Prompt compression reduces token count without losing information. The techniques range from simple (removing filler words) to structural (switching data formats). This guide covers six compression methods with before/after token counts and quality validation results.
The Math
Scenario: 1,000 conversations/day, 50K input tokens average, Opus 4.7
Before compression (50K tokens/request):
- Input cost: 50K * 1,000 * $5.00/MTok = $250/day -> $7,500/month
After 30% compression (35K tokens/request):
- Input cost: 35K * 1,000 * $5.00/MTok = $175/day -> $5,250/month
Savings: $2,250/month (30%)
After 50% compression (25K tokens/request):
- Input cost: 25K * 1,000 * $5.00/MTok = $125/day -> $3,750/month
Savings: $3,750/month (50%)
The same compression applied to Sonnet 4.6 at $3.00/MTok saves $1,350-$2,250/month. On Haiku 4.5 at $1.00/MTok, savings are $450-$750/month.
The Technique
1. XML Tags vs JSON for Context (30% Token Reduction)

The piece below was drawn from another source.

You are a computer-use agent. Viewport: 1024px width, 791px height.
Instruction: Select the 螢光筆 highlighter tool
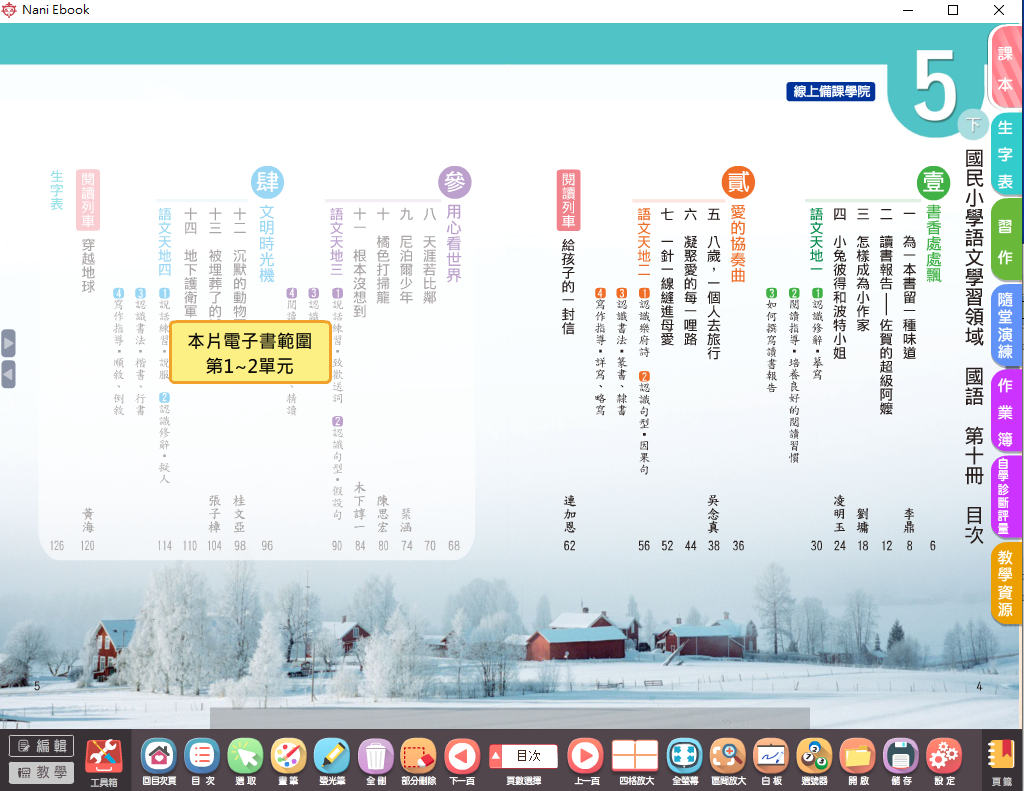[331, 757]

Claude is optimized for XML tag parsing. XML uses fewer tokens than JSON for the same structured data.
# JSON context: ~180 tokens
json_context = """
{
"customer": {
"name": "Jane Smith",
"account_id": "ACC-12345",
"plan": "enterprise",
"issues": [
{"date": "2026-04-01", "type": "billing", "status": "resolved"},
{"date": "2026-04-15", "type": "technical", "status": "open"}
]
}
}
"""
# XML context: ~120 tokens (33% fewer)
xml_context = """
<customer>
<name>Jane Smith</name>
<id>ACC-12345</id>
<plan>enterprise</plan>
<issues>
<issue date="2026-04-01" type="billing" status="resolved"/>
<issue date="2026-04-15" type="technical" status="open"/>
</issues>
</customer>
"""
2. Instruction Deduplication
# BEFORE: Repeated instructions (~300 tokens)
verbose_system = """You are a code reviewer. Review the code for bugs.
Look carefully for any bugs in the code. Pay special attention to
potential bugs that could cause issues. When you find bugs, explain
what the bug is and how to fix the bug. Make sure to identify all bugs."""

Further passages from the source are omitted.